Eventually, she came to belong to the opponents of Gustav III. At the stormy Assembly of the Estates in 1789, were Gustav III needed the support to continue the ongoing Russo-Swedish war, the monarch came into open conflict with the nobility, which was in opposition to the war and the Union and Security Act: he used the other estates to defeat the nobility and had many representatives of the nobility placed in house arrest and imprisoned. This caused a break between Gustav III and the nobility, and it was demonstrated by a social boycott of him led by the female members of the aristocracy: the noblewomen made a political demonstration of their opinions by turning down all private invitations and socializing with him in his capacity of a private person: they demonstrated by visiting the Princesses, Hedwig Elizabeth Charlotte of Holstein-Gottorp and Sophie Albertine of Sweden, who were also known to be in opposition to Gustav III, while at the same time turning down his invitations: this was instigated by Jeanna von Lantingshausen, and Hedvig Eleonora von Fersen belonged to the women who took part in the boycott.

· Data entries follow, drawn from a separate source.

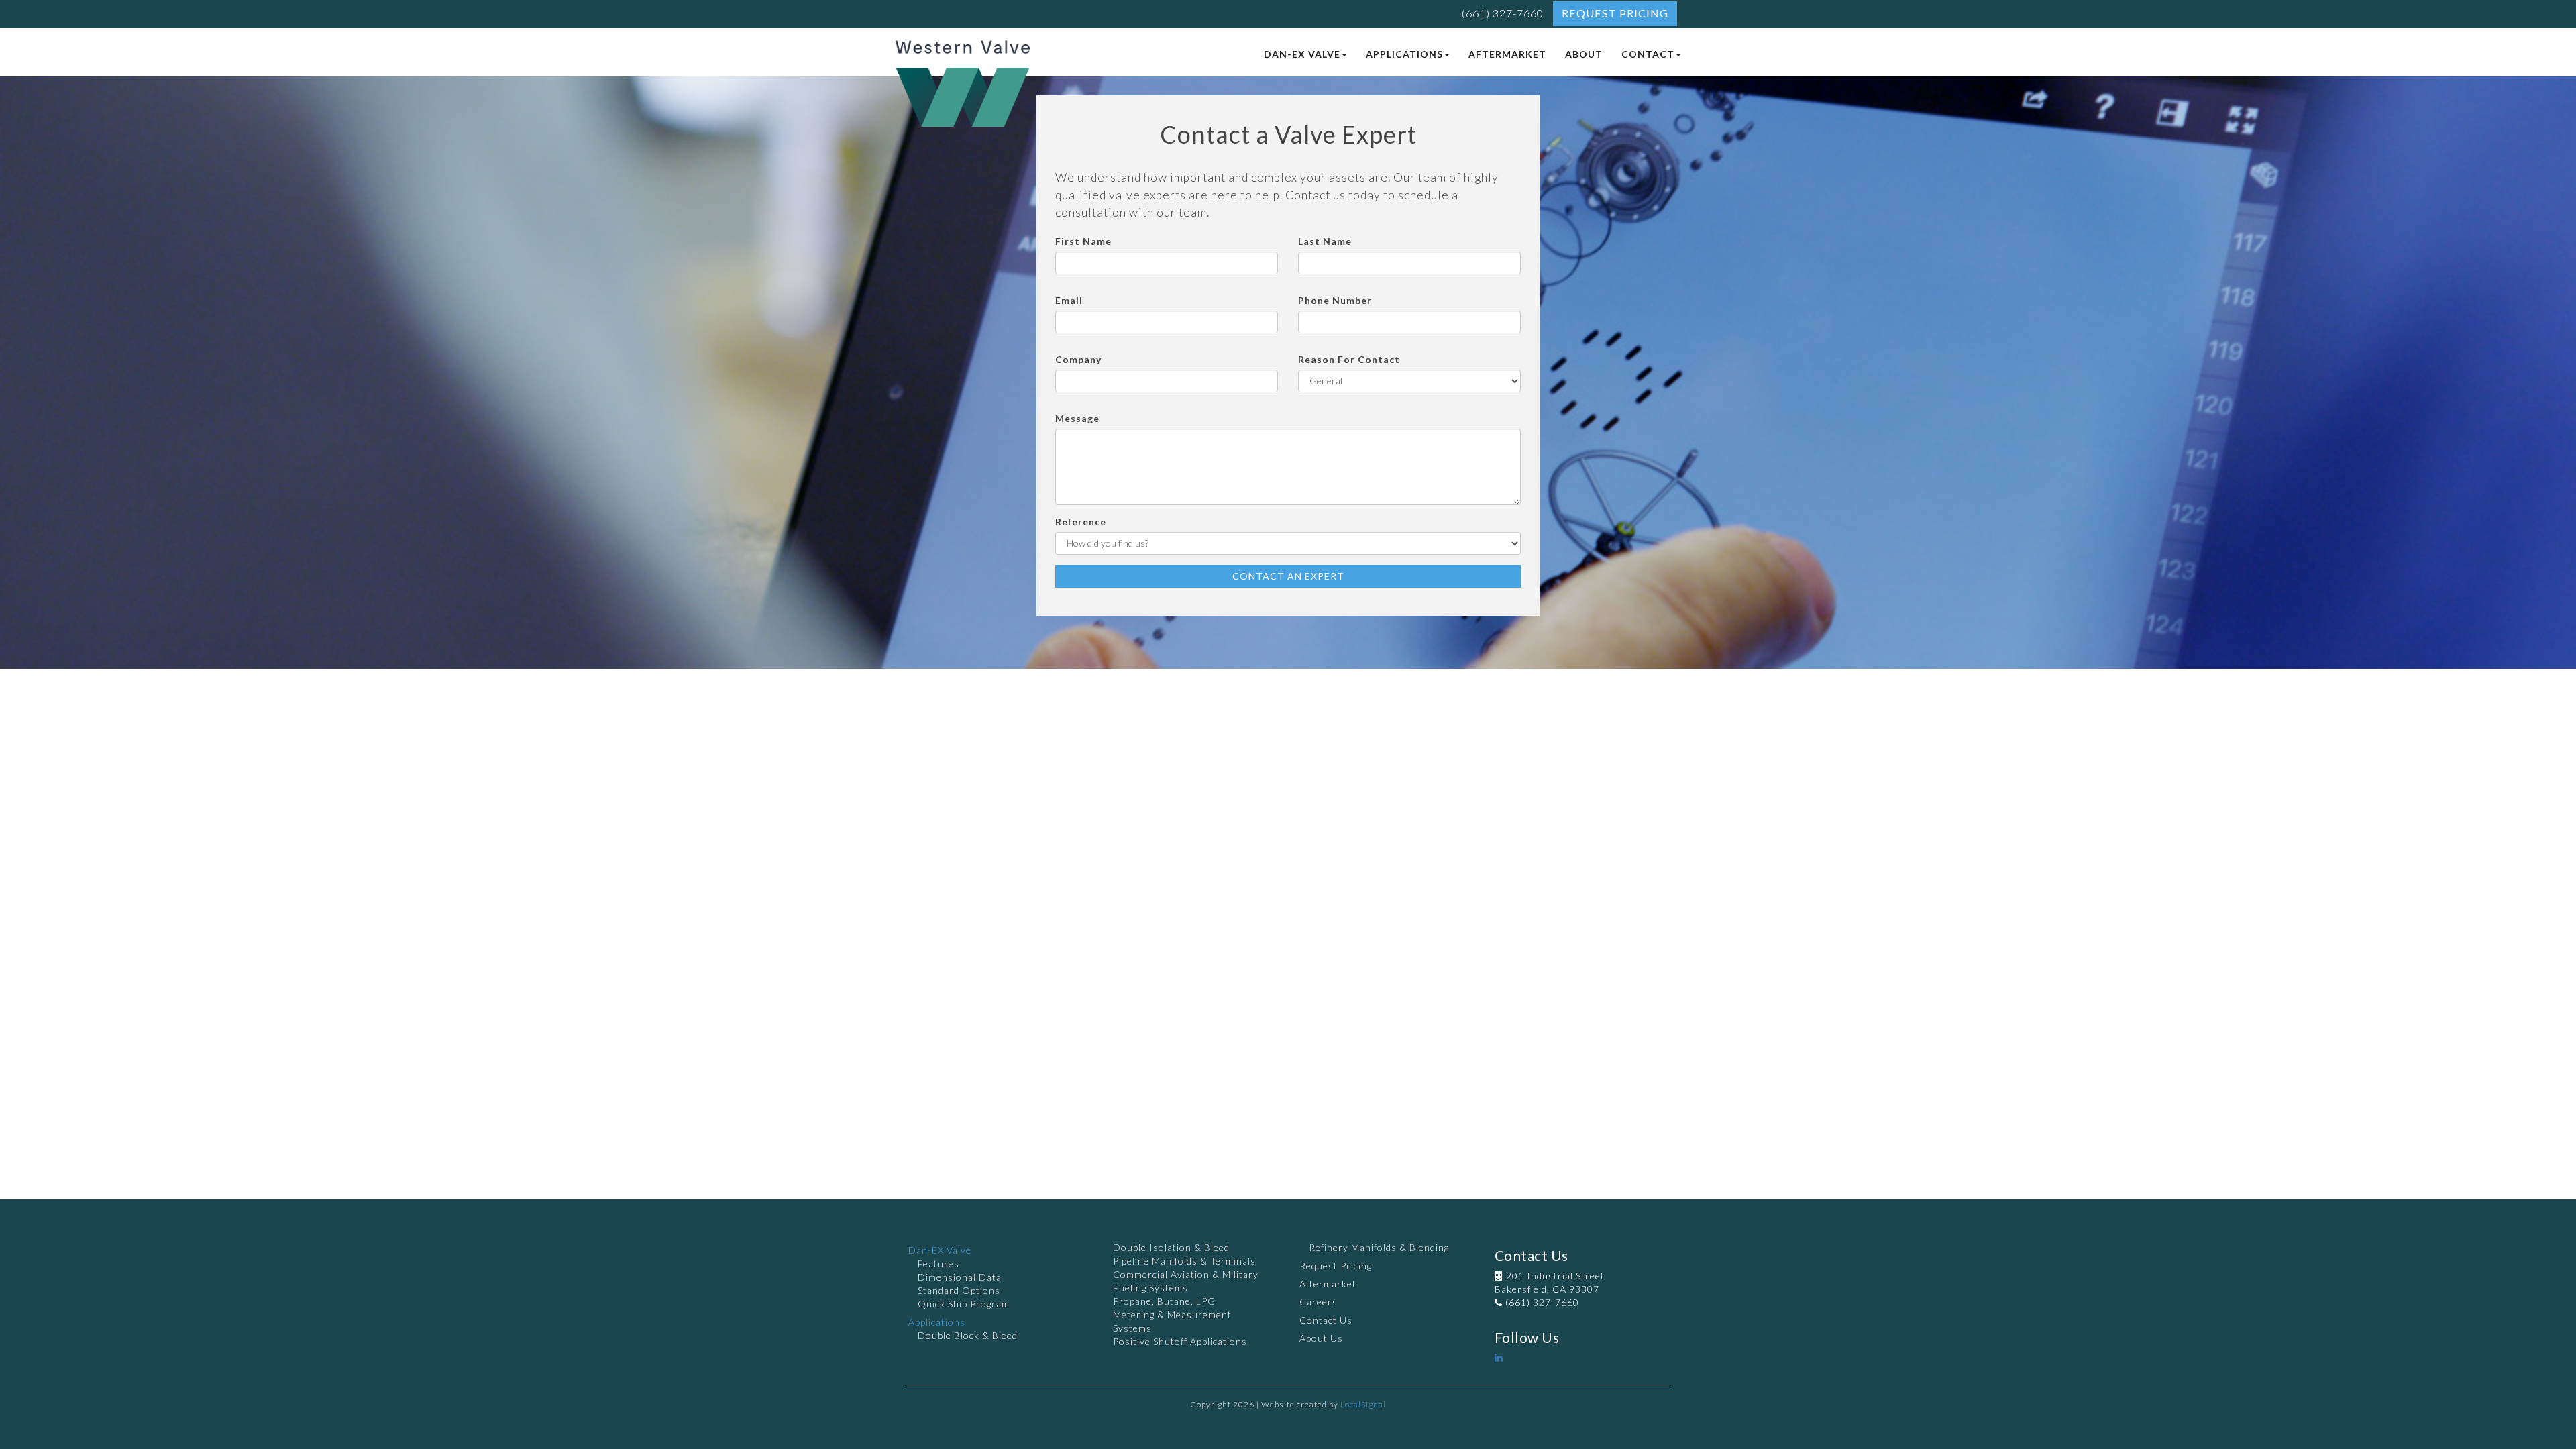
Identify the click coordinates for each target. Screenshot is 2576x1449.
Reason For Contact (1349, 359)
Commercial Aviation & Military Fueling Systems (1185, 1281)
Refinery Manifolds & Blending (1379, 1247)
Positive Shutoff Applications (1180, 1341)
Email (1069, 300)
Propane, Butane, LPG (1164, 1301)
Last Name (1325, 241)
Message (1077, 418)
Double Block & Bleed (968, 1335)
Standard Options (959, 1290)
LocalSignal (1363, 1404)
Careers (1318, 1301)
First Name (1083, 241)
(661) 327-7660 (1503, 13)
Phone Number (1335, 300)
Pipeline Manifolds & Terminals (1184, 1261)
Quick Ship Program (964, 1303)
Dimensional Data (960, 1277)
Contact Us (1325, 1320)
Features (938, 1263)
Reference (1080, 521)
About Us (1321, 1338)
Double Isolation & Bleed (1171, 1247)
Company (1078, 359)
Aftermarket (1327, 1283)
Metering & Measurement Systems (1172, 1321)
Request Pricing (1615, 13)
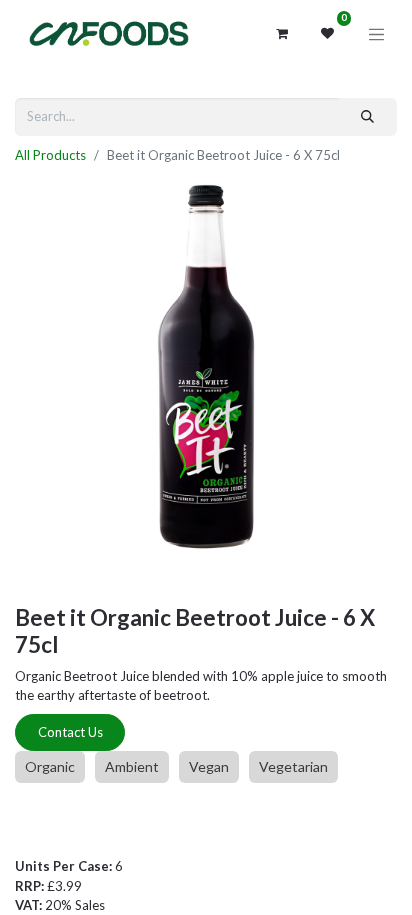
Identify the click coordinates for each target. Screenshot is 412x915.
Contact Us (70, 732)
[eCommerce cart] (282, 34)
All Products (50, 155)
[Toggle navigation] (377, 34)
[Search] (368, 117)
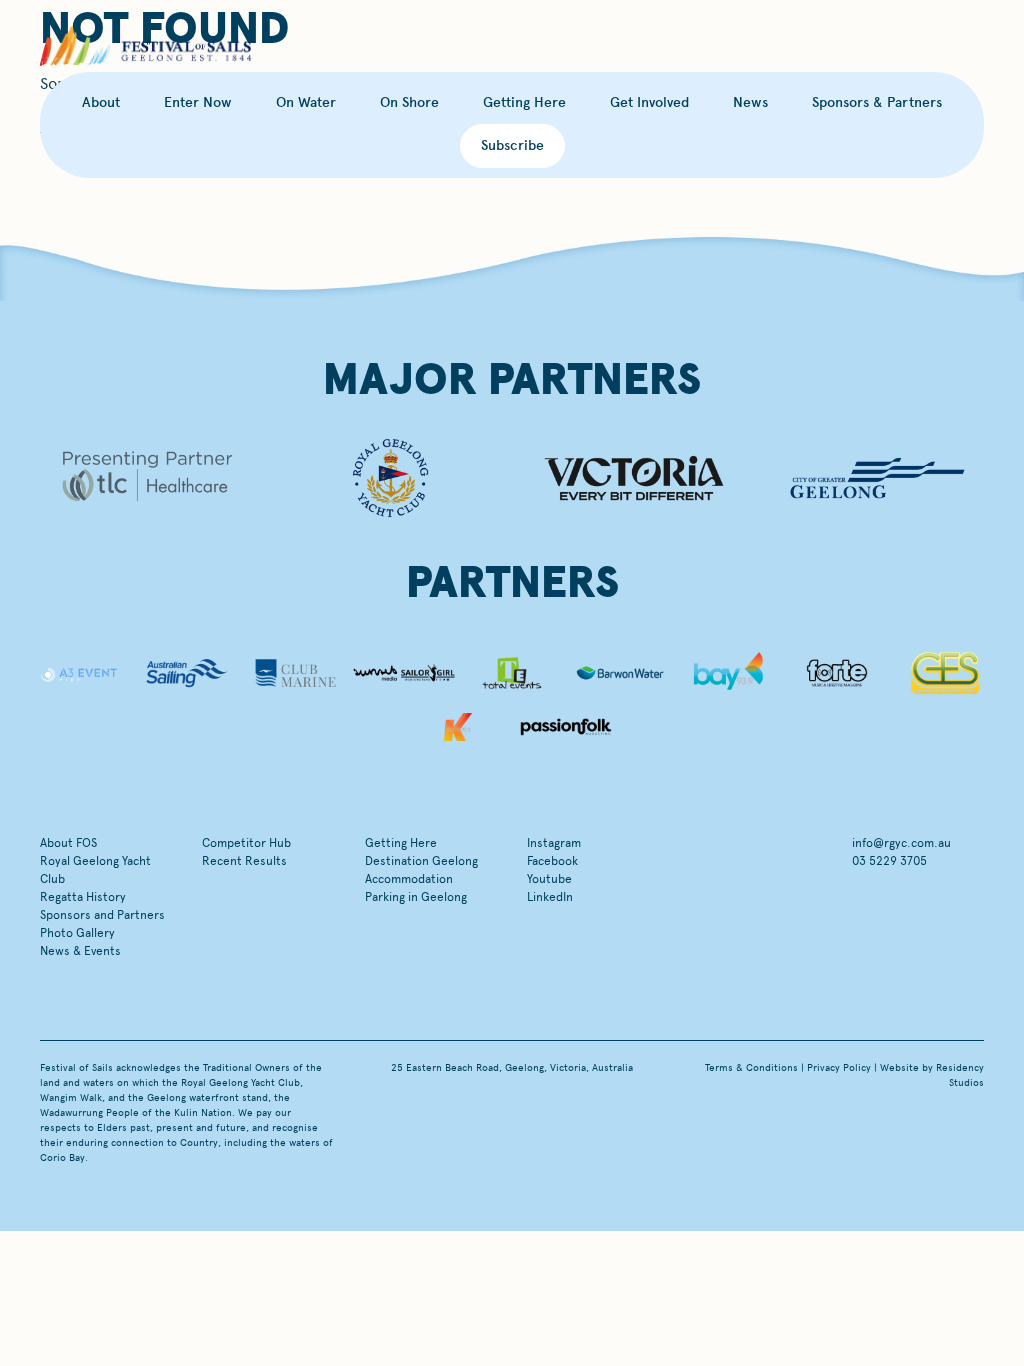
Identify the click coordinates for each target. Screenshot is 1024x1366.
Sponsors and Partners (102, 915)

Gustav III took deep offence of their "Fronde"-making and likened the noblewomen's way of political demonstration to the "hags" of the French Revolution and said himself to fear that they would storm him at the Gustav III's Pavilion as the Women's March on Versailles. He replied to their demonstration by writing and performing a play in which Johanna von Lantingshausen was publicly mocked. According to Elis Schröderheim, this demonstration made Gustav III lose his former friends, and to spend more time with his male favorites such as Georg Johan De Besche, in which he indulged in ill-reputed orgies with prostitutes.

The demonstration also led to a conflict with the Queen, Sophia Magdalena of Denmark, in the autumn of 1790. That autumn, the King chose to remain in the summer residence of Drottningholm Palace well in to the autumn because of the social boycott. Finally, the Queen returned to the capital without his consent, which made him accuse her of having been manipulated by the oppositional of the female courtiers to participate in the political demonstration and refusing him the company of her ladies-in-waiting by leaving: he suspected Hedvig Eleonora von Fersen to have persuaded the Queen to participate in the boycott. This is however not considered to have been true: though the Queen did oppose to the act of 1789, she is reported never to have allowed any one to speak of politics in her presence, and the reason to why she wished to leave was reportedly for health reasons, as Drottningholm was quite cold by that time of the year and she had been afflicted by an ear infection.

At his death bed in 1792, the monarch asked for Hedvig Eleonora von Fersen to meet him, as he wished to reconcile with her before he died, and asked her to make peace with him.

She was buried in the Old English Cemetery, Livorno.